Wireman raised his eyebrows but didn't ask; he only said, "If there is one, it's probably in the barn. Which seems to have stood up to Father Time pretty well, actually."

"What about the doll?" Jack asked. "Noveen?"

"Put her back in Elizabeth's heart-box and bring her along," I said. "She deserves a place at El Palacio, with the rest of Elizabeth's things."

"What's our next stop, Edgar?" Wireman asked.

"I'll show you, but one thing first." I pointed to the gun in his belt. "That thing's still loaded, right?"

"Absolutely. Fresh clip."

"If the heron comes back, I still want you to shoot it. Make it a priority."

"Why?"

"Because it's her," I said. "Perse's been using it to watch us."

ii

We left the ruin the way we'd entered it and found a Florida early evening full of clear light. The sky above was cloudless. The sun cast a brilliant silver sheen across the Gulf. In another hour or so that track would begin to tarnish and turn to gold, but not yet.

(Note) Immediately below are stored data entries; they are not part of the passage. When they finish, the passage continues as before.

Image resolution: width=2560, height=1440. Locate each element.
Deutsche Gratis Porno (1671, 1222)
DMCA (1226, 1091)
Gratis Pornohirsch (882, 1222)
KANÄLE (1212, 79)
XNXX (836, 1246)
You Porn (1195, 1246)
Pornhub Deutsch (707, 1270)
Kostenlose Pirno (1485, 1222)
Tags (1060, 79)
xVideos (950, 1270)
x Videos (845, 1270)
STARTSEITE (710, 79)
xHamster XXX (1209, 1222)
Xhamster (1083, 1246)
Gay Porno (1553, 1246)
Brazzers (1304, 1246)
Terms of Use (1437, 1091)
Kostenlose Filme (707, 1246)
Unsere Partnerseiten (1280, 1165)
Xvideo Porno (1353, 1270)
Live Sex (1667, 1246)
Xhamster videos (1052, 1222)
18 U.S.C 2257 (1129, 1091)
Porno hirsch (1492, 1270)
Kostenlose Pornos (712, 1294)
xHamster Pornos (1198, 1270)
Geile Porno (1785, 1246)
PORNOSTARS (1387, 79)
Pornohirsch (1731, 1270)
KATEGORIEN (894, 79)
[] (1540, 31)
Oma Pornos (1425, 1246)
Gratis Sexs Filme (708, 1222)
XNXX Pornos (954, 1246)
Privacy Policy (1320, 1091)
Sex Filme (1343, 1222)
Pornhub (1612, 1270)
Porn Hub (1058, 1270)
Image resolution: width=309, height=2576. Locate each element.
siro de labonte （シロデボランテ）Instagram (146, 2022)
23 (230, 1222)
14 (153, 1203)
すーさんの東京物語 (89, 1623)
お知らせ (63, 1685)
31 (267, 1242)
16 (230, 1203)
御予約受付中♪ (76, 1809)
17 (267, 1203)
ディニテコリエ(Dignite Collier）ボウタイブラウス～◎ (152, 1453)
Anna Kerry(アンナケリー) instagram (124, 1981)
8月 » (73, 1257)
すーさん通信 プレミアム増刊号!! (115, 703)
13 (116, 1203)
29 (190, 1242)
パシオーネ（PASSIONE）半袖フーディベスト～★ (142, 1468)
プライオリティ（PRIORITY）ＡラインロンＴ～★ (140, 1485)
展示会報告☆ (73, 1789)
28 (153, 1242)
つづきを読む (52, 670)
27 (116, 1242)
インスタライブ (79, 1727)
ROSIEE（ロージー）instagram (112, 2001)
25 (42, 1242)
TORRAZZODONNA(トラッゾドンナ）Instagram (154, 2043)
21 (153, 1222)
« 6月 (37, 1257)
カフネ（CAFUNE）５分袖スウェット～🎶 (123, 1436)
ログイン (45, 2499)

We trudged along the remains of Drunkard's Boulevard, Jack carrying the picnic basket, Wireman the bag containing the food and the Artisan pads. I had my drawings. Sea oats whispered at our pants legs. Our shadows trailed long behind us toward the wreck of the mansion. Far ahead, a pelican saw a fish, folded its wings, and dropped like a dive-bomber. We did not see the heron, nor were we visited by Charley the Lawn Jockey. But when we reached the crest of the ridge, where the path had once sloped down along dunes that were now eroded and steep, we saw something else.

We saw the Perse.

She lay at anchor three hundred yards out. Her spotless sails were furled. She rolled from side to side on the swell, ticking like a clock. From here we could read the entire name painted on her starboard side: Persephone. She appeared deserted, and I was sure she was - in the daytime, the dead stayed dead. But Perse wasn't dead. Worse luck for us.

"My God, it could have sailed right out of your paintings," Jack breathed. There was a stone bench to the right of the path, barely visible for the bushes growing around it and the vines snaking over its flat seat. He dropped onto it, gaping out at the boat.

"No," I said. "I painted the truth. You're seeing the mask it wears in the daytime."

Wireman stood beside Jack, shading his eyes against the sun. Then he turned to me. "Do they see it over on Don Pedro? They don't, do they?"

"Maybe some do," I said. "The terminally ill, the schizos currently ditching their medicine..." That made me think of Tom. "But it's here for us, not them. We're meant to leave Duma Key on it tonight. The road will be closed to us once the sun goes down. The living dead may all be out there on Persephone, but there are things in the jungle. Some - like the lawn jockey - are things that Elizabeth created as a little girl. There are others that have come since Perse woke up again." I paused. I didn't like to say the rest, but I did. I had to. "I imagine I'm responsible for some of those. Every man has his nightmares."

I thought of the skeleton arms reaching up in the moonlight.

"So," Wireman said harshly. "The plan is for us to leave by boat, is it?"

"Yes."

"Press gang? Like in jolly old England?"

"Pretty much."

"I can't do that," Jack said. "I get seasick."

I smiled and sat down beside him. "Sea voyages aren't in the plan, Jack."